TASK 1:
According to the fiscal update article, how much did debt servicing increase?
TASK 2:
Write the next part of the fiscal update article, continuing from where it stops.

Province says spending restraint needed as it presents fiscal update

Aug 27, 2019 | 4:18 PM

EDMONTON, AB — The province provided an update on its finances Tuesday morning, with Finance Minister Travis Toews saying spending restraint is needed.

Toews presented the first quarter fiscal update, which covers the period from April to June 2019, during a news conference in Edmonton.

The update shows revenues for the quarter were $13.4 billion, which is almost identical to revenue for the same time period. Since the United Conservative Party has not yet tabled a budget, the party is comparing with data from the same time in 2018.

However, the province says debit continues to be an issue, noting operating expenses grew by $270 million and debt servicing increased $93 million.

“This Q1 report shows just how much work is needed to get Alberta back on track,” Toews said in a statement. “Compared to Q1 last year, we are now paying an additional $93 million on debt servicing instead of on programs and services for Albertans. Burdened with cost pressures and compounding debt left by previous governments, we have to find ways to exercise restraint.”

DATA PROVIDED:
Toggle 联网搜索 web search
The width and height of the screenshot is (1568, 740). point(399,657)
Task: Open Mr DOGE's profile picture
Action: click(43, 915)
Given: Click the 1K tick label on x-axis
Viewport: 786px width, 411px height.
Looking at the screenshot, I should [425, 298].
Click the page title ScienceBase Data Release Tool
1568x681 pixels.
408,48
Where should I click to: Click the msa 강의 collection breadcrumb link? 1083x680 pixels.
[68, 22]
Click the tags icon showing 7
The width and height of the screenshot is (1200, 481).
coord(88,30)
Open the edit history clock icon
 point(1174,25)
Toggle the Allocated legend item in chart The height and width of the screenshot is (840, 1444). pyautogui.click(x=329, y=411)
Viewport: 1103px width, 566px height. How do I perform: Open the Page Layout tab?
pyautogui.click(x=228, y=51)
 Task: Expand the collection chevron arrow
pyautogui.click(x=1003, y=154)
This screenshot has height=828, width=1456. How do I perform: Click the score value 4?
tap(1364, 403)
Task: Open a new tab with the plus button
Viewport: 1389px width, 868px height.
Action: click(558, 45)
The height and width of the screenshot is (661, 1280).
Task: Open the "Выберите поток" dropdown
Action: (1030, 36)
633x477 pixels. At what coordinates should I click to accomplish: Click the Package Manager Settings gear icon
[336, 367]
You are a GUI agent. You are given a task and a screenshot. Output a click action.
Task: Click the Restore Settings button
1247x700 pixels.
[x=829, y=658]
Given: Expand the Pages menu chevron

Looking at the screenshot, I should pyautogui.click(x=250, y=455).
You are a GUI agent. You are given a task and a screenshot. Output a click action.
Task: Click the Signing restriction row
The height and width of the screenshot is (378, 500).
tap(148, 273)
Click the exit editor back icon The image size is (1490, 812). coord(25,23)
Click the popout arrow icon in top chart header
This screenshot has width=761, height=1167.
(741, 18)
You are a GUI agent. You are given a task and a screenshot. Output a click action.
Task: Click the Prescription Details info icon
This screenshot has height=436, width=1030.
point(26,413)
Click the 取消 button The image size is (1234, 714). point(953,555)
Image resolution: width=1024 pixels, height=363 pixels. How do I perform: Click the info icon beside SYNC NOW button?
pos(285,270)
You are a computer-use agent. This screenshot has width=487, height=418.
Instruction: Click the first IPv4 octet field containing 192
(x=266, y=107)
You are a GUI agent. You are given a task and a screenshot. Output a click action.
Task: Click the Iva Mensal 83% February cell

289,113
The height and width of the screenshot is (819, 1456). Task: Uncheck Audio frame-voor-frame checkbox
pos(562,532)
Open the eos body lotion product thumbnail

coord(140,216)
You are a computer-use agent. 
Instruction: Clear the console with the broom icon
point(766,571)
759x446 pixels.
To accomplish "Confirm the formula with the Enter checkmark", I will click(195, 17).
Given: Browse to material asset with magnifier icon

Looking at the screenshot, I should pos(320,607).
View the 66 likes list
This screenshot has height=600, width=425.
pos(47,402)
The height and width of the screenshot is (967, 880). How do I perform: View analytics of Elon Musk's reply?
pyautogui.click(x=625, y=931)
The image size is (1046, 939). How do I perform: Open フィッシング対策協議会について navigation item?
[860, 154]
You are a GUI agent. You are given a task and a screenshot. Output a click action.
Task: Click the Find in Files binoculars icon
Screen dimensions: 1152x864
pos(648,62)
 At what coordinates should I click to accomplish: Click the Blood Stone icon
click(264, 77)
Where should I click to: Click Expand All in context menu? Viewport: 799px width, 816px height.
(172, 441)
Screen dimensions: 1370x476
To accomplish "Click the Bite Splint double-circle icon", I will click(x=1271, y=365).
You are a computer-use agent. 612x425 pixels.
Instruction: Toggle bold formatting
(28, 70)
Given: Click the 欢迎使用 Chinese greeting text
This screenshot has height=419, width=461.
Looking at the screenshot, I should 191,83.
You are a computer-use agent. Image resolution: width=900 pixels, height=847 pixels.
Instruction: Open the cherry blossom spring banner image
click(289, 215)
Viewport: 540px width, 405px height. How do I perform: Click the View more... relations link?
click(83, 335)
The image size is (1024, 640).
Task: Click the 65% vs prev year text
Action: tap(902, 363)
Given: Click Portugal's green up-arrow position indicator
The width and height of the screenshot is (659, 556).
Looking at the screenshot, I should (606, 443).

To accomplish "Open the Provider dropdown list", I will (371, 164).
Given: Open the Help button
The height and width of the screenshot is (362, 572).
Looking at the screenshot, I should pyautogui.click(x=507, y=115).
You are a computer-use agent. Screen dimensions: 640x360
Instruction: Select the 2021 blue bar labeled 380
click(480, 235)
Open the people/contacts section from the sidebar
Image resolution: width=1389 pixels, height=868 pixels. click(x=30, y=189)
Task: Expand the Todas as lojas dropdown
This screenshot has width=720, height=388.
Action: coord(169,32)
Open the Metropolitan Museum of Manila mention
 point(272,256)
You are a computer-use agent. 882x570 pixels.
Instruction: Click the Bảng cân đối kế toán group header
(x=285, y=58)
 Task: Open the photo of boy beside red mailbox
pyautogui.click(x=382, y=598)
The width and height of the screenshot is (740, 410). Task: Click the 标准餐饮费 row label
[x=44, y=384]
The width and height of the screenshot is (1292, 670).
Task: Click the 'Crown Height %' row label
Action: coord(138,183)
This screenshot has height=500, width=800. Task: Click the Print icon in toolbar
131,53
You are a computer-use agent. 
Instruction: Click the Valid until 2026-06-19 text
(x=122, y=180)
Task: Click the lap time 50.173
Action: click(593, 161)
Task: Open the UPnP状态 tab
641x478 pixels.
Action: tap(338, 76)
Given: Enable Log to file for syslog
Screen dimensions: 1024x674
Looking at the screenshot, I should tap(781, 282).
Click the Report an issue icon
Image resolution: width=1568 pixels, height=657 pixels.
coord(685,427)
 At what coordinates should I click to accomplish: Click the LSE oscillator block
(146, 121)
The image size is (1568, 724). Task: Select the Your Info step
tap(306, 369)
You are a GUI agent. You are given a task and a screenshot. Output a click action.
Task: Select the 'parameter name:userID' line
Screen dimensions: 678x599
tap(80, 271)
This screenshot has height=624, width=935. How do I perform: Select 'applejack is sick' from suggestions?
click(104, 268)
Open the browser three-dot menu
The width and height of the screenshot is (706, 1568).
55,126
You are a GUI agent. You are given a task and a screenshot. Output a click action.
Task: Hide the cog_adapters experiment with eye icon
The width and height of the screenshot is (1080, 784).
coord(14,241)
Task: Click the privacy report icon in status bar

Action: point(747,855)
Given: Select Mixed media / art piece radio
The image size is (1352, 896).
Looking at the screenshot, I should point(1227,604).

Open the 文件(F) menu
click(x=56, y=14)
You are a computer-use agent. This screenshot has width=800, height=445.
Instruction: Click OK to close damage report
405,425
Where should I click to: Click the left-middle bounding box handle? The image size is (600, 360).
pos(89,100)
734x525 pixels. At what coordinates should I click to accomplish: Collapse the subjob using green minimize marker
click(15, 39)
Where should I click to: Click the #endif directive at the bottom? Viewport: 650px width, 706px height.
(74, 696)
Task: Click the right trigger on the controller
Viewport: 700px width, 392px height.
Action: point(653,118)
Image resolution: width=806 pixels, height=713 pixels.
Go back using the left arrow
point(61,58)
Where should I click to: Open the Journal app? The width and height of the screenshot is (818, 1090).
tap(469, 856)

EXERCISE RESPONSE 1:
$93 million

EXERCISE RESPONSE 2:
Jim Groom, a political science instructor at Medicine Hat College, says the fiscal update offered hints budget cuts could be coming this fall when a budget is tabled.

“They’ve given the marching orders to the MacKinnon committee that they can’t raise taxes, and we can’t raise the deficit, so I would have to think that cutting is the next step, and the public sector is the next step that would be cut,” he said, referring to the Blue Ribbon Panel led by Janice MacKinnon examining the province’s finances.

Groom says the cuts, if they happened, would be felt everywhere, including Medicine Hat.

“There would be a direct impact on the public sector that’s in Medicine Hat, I think,” he said, noting more specifics would be known when the budget is tabled.

Health and Education are normally the two largest sections of the provincial budget, and Groom speculates those areas would most likely receive cuts.

“Everybody will be tightening the belt, and they’ll be using the Ralph Klein approach that they did in the 90S, where maybe just across the board, they’ll just do a general cut, and let the organizations decide how they’re going to work within that budget,” he said. “Or they may come out and be a little bit more specific, and say, we want to cut this program, and that program because it’s not affordable at this time.”

Groom says Albertans should not expect the province to table its budget until after the federal election in October.